In a recent column in The New York Times, Paul Krugman argued that if President Joe Biden succeeds in giving Americans affordable child care, universal pre-K and paid family leave, it will be almost impossible to take them back.
People would never allow such transformational benefits to be taken away once they had become part of the fabric of our society, he wrote. Officials wouldn't dare try because the backlash would be too great.
I hope he's right. But all I could think as I read along was, "If that's the case, where's my pension?"
I'm talking about the kind of old-fashioned pension that many of our mothers, fathers and grandparents received--a "defined-benefit" pension, which provided employees with a guaranteed lifelong income as they grew old in retirement.
Pensions were part of the "fabric of our society" until they were taken away.
Most government workers still get them. But private sector workers? Fuggedaboutit. Although as many as half of private sector workers were covered by defined-benefit plans in the mid-1980s, the U.S. Bureau of Labor Statistics says that by 2019, only 16 percent of private sector workers had access to them.
I'm not breaking any news here. This is a trend in the wrong direction that's been underway for more than 30 years. But the story bears repeating because it is both a tragedy and a potential lesson.

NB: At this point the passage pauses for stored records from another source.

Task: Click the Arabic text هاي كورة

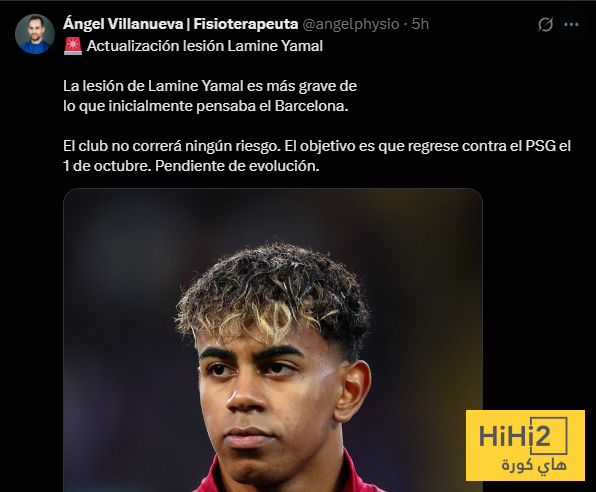Action: pos(534,465)
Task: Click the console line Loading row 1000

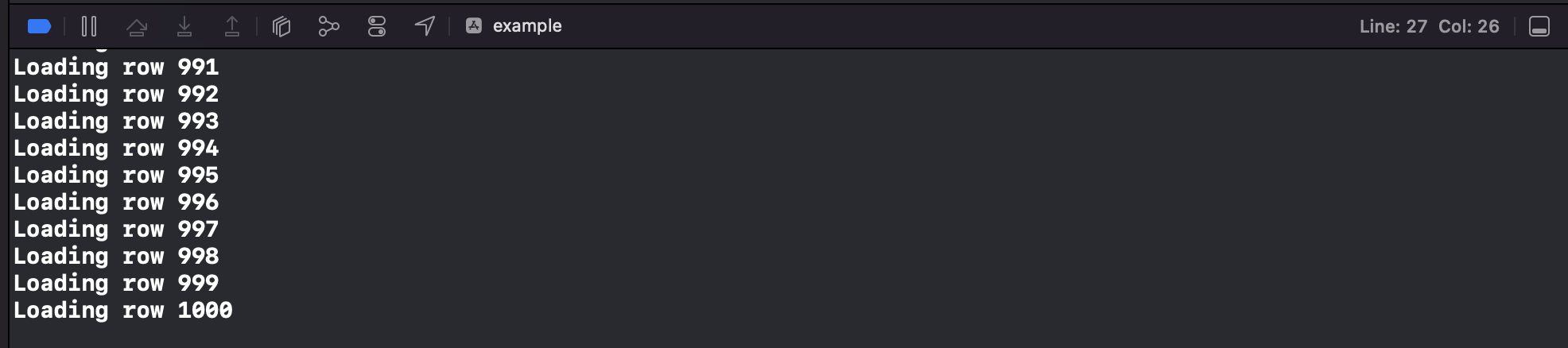Action: (x=123, y=310)
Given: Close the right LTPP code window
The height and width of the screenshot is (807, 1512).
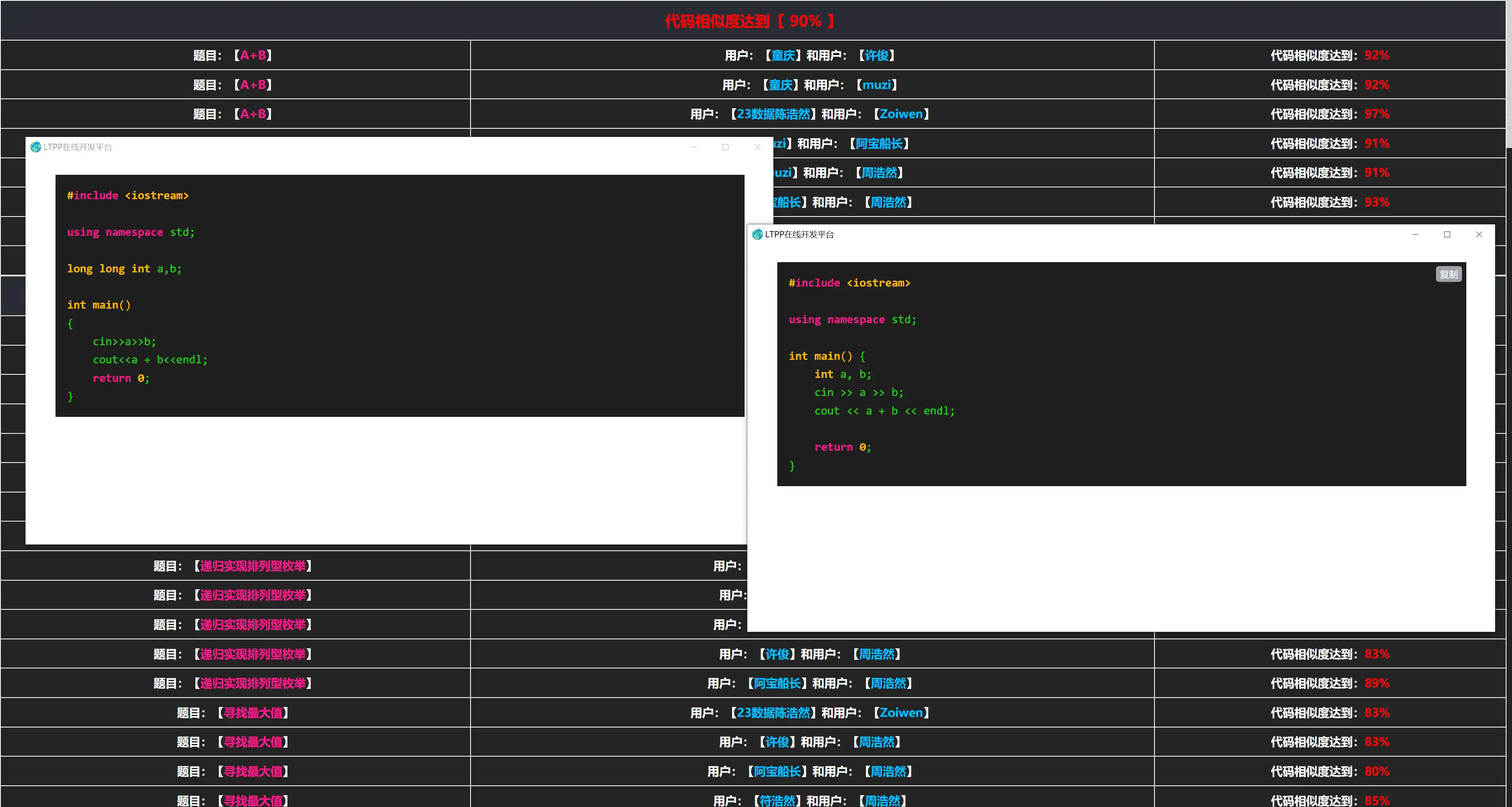Looking at the screenshot, I should pos(1479,234).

The tragedy is obvious. The retirement plans that dominate now--401(k)s mostly--were designed merely to supplement pensions, but became the go-to alternative instead. They offer no guaranteed income in retirement, but instead put the responsibility for saving and investing entirely on the individual, leaving people more worried about their financial futures--and often rightly so.
An estimated third to a half of all Americans, including many who have 401(k)s, have insufficient funds to retire at their current standard of living.

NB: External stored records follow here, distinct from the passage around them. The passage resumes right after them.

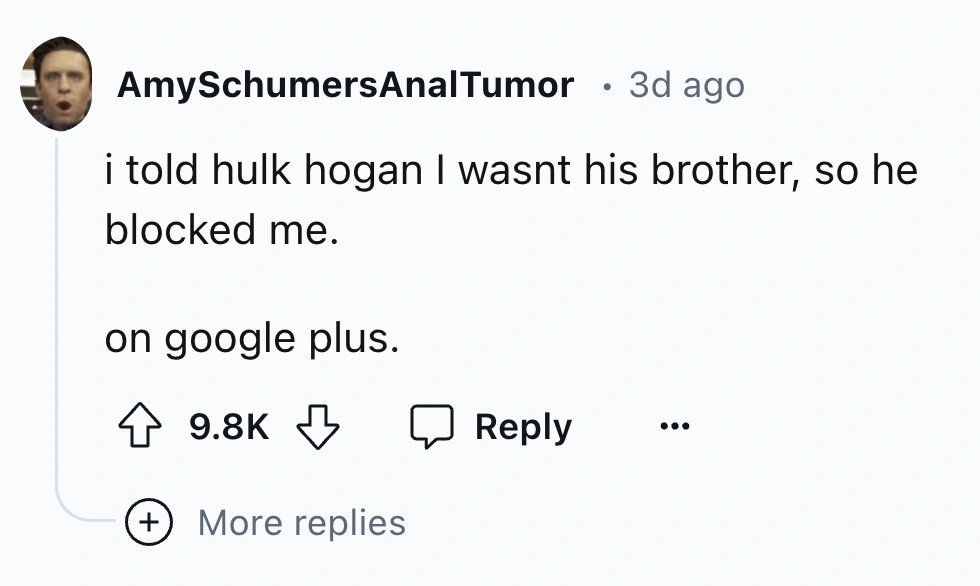Click the "3d ago" timestamp permalink
980x586 pixels.
coord(686,85)
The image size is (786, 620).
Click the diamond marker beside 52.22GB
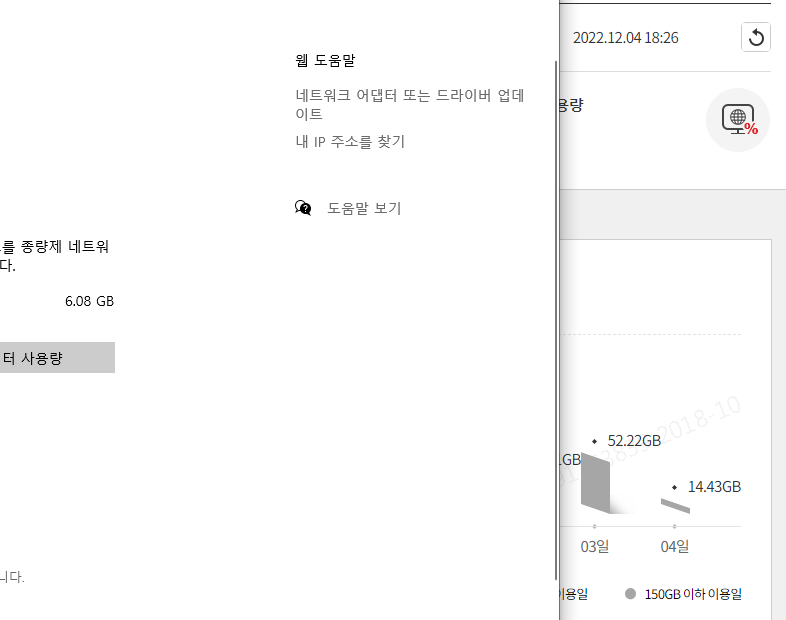point(595,441)
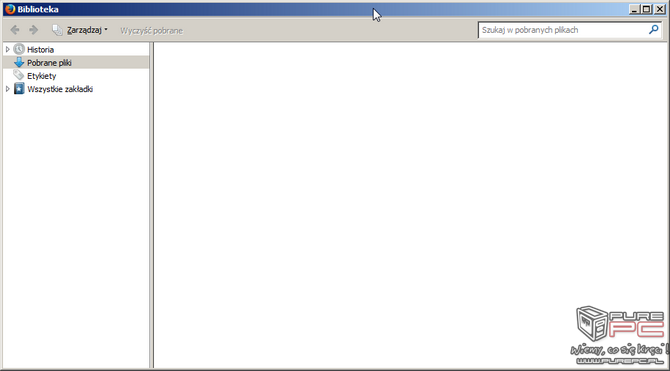
Task: Maximize the Biblioteka window
Action: coord(647,9)
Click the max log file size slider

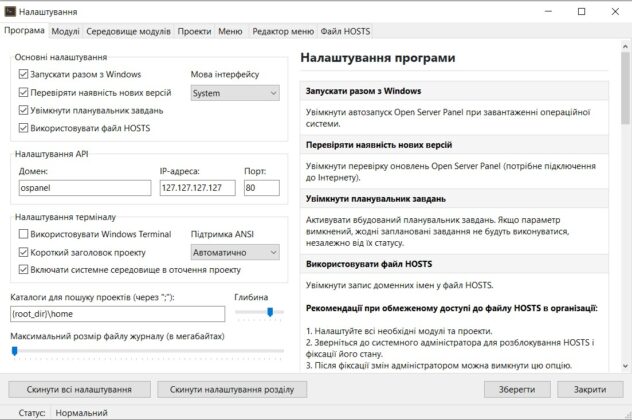tap(140, 351)
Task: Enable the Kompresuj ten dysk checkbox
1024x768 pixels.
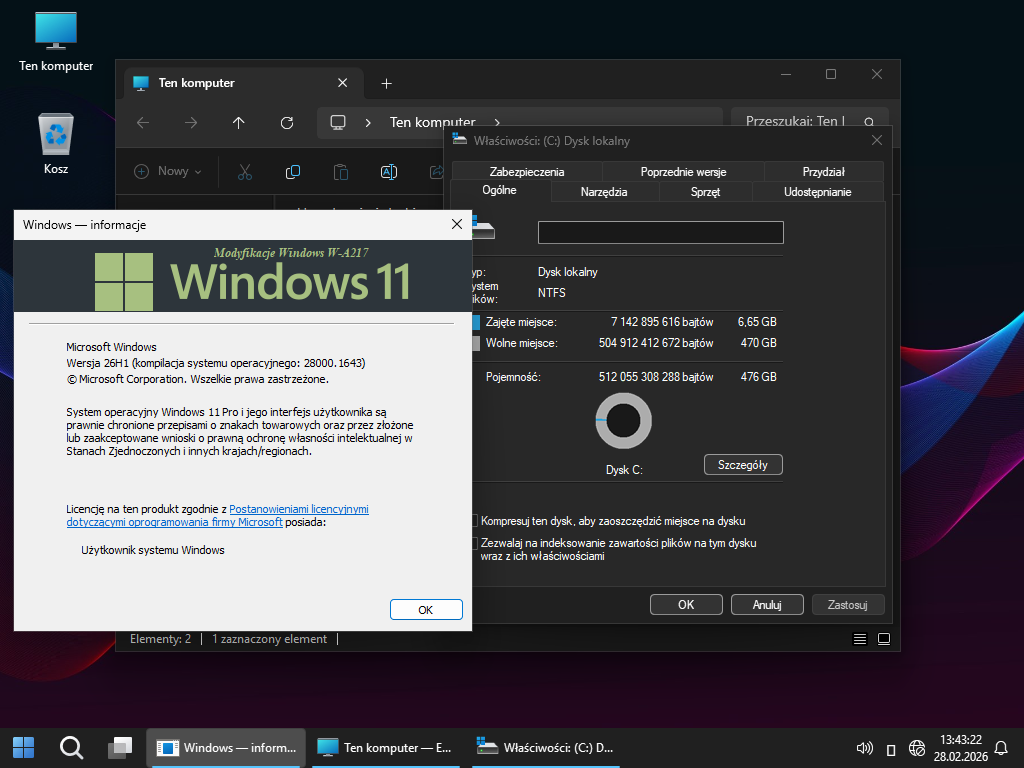Action: pyautogui.click(x=475, y=521)
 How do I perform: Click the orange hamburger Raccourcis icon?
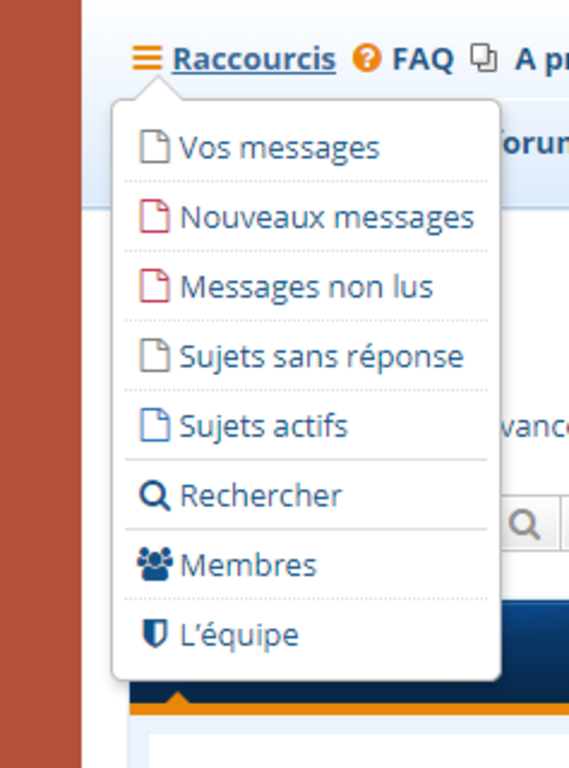(x=146, y=58)
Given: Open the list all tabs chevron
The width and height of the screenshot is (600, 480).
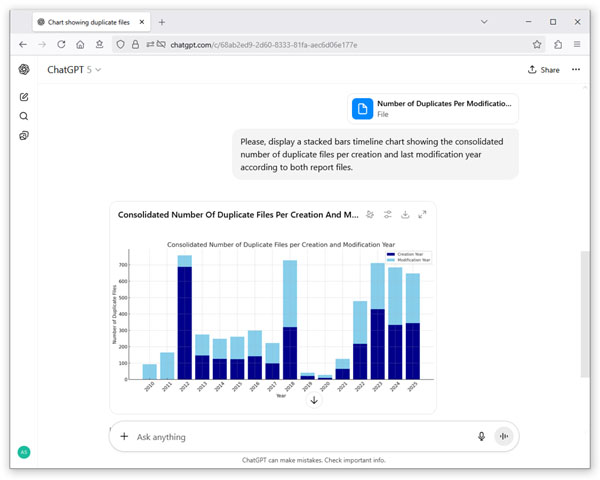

As for the lesson, it's that, yes, they can take stuff away from us, and there won't necessarily be a backlash. In the case of pensions, it was our employers who did away with them, not elected politicians. That makes a big difference.
Corporate America simply decided the pension system wasn't penciling out, and since we don't get to vote about what our employers do (except with our feet), they got away with it. Government, for its part, did not step forward to rescue us.
I remember how my grandmother took her pension the moment she became eligible for it at age 62 and lived off it in a comfortable-but-not-luxurious manner for 20 years after that.
I was covered by a traditional pension plan too at the very start of my career, but it was quickly frozen. My children? Are you kidding?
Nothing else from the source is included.